A verbatim reproduction of all the entries is needed.

- [Task inputs]:
◇ ◇ ◇ ◇ ◇

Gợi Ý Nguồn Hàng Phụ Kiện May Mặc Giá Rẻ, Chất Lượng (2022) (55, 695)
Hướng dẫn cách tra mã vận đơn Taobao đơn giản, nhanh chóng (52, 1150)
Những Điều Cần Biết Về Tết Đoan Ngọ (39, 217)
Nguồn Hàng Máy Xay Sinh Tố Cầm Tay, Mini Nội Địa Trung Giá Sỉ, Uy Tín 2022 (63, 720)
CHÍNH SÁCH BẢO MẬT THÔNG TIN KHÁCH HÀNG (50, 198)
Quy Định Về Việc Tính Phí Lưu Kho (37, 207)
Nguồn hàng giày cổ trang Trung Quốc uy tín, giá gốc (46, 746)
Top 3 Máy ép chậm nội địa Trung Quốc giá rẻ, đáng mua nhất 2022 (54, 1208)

◇ ◇ ◇ ◇ ◇

- [Response]:
Gợi Ý Nguồn Hàng Phụ Kiện May Mặc Giá Rẻ, Chất Lượng (2022) (55, 695)
Hướng dẫn cách tra mã vận đơn Taobao đơn giản, nhanh chóng (52, 1150)
Những Điều Cần Biết Về Tết Đoan Ngọ (39, 217)
Nguồn Hàng Máy Xay Sinh Tố Cầm Tay, Mini Nội Địa Trung Giá Sỉ, Uy Tín 2022 (63, 720)
CHÍNH SÁCH BẢO MẬT THÔNG TIN KHÁCH HÀNG (50, 198)
Quy Định Về Việc Tính Phí Lưu Kho (37, 207)
Nguồn hàng giày cổ trang Trung Quốc uy tín, giá gốc (46, 746)
Top 3 Máy ép chậm nội địa Trung Quốc giá rẻ, đáng mua nhất 2022 (54, 1208)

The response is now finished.